SV: When you play live, what kind of mood do you try to invoke and what is the difference between a live set and a studio set for you?

L: Very different. I really want to play to the crowd at a live set. It's got to really kick in at some point. But, I don't mind making people wait for it. It's a bit simpler live, but it's what I would like to hear at a live show. I don't like seeing people that do really ambient boring sets and I don't like DJ style sets that just keeps the beat going the whole time. I like crazy build-ups and lots of variation. I try to have a set that works as a big long progression rather than independent tracks. When I record in
the studio, I think sort of in the same way, but it has to be a bit more developed because your not as much in the moment as you would be at a club or something.

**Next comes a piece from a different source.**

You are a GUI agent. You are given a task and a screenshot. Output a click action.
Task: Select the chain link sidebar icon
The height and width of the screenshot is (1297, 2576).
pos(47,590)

You have to be more conscientious about the quality as well.

SV: Where does the name 'Lusine' come from?

L: Well, it's quite boring. The factory in French. I sort of just liked the ring to it, but I think the idea of the factory vs. the whole French artistic aesthetic has something to do with it.

SV: Who do you enjoy working with the most these days?

L: Who? Musically I don't really work with people too much. I'm going to work with a vocalist from CalArts and I got a lot out of a flutist named Sky Grealis for that last LP.

SV: Who are your biggest influences in your music and style?

L: Well, at some time or another I've been really into Speedy J, Atom Heart, Autechre, Wagon Christ, Aphex Twin, Amon Tobin, Two Lone Swordsmen, Locust, BOC, Blue, Sea and Cake, Yo La Tengo, Elliot Smith, New Order, My Bloody Valentine, Mouse on Mars, Reload, FSOL, the Orb, Xingu Hill, Susumu Yakota, Plaid, Tortoise...

SV: Any big regrets?

L: I don't think so. It's all one big learning process, so I can't say I would do without any of it.

SV: What's the one thing you would like to try to get across in your music?

L:I would like for people to look beyond the technical aspects of the music and just enjoy it for the mood. That's the type of music I like.

SV: How do you feel about the way music is going these days with all of the commercialism in everything that is coming out on major labels?

L: I think it's funny. I feel sorry for the artists because their commercial life span is very short, but I'm not at all connected. It's just marketing.

SV: U-Cover is known to be dedicated to keeping its style and sound as a label very underground. Is this where you are the most comfortable or will there ever be a break out into the mainstream if given the chance?

L: Depends. I don't really want to change my music. I think it's already quite accessible and I wouldn't want to make stupid music for lots of money, unless nobody knows it's me :) But, sure I would if they like my music for what it is.